The tournament begins on January 17 and requires all the players and staff members to either be vaccinated against Covid or have a medical exemption granted by an independent panel of experts.

This decision by the organisers has attracted the ire of Australians who haven't been able to travel within the country or globally. The decision has been regarded as highly controversial in a country that is seeing the virus spread like wildfire with the capital city, Melbourne, bearing some of the world's strictest restrictions.

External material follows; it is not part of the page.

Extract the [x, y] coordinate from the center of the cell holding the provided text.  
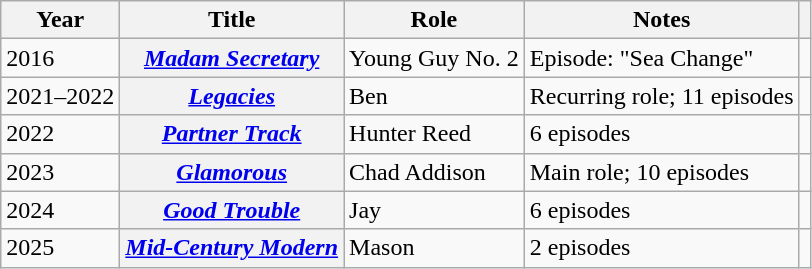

Not just this, netizens from across the world have reacted angrily and the exemption to play has invited major backlash. 

TWITTER REACTS

Many took to Twitter to share how they felt about the decision: 

Calling the decision 'a kick in the gut', users expressed their frustration

A user called out Djokovic's 'audacity' to post about the 'exemption' 

A slap in the face...

A user compared how Naomi Osaka was asked to withdraw from the French Open for not doing press interactions, while Djokovic was given a medical exemption to participate in the tournament. 

 

DJOKOVIC'S RESISTANCE TOWARDS VACCINE MANDATES

Djokovic, who is now confirmed to be unvaccinated, has been vocal about his resistance to vaccine mandates in the past, and called for freedom across the world. He been massively criticised for the same and is among the handful of players who've got the medical exemption to participate in the tournament.

BOARD ACKNOWLEDGES BACKLASH; EXPLAINS TWO-STAGED 'ROBUST' PROCESS
 

The Chief Executive of Tennis Australia, Craig Tiley said that 26 athletes applied for exemption permission but only "a handful" were granted, under guidelines set by federal regulators.

The state employment minister, Jaala Pulford, acknowledged that Australians would find the decision baffling, but said the board followed an “incredibly robust” process where Djokovic wasn't given any preference. 

Tennis Australia also mentioned that the particpants seeking the exemption went through a two-stage process — the application was first assessed by a panel of experts in Tennis Australia, and then by the Victorian government.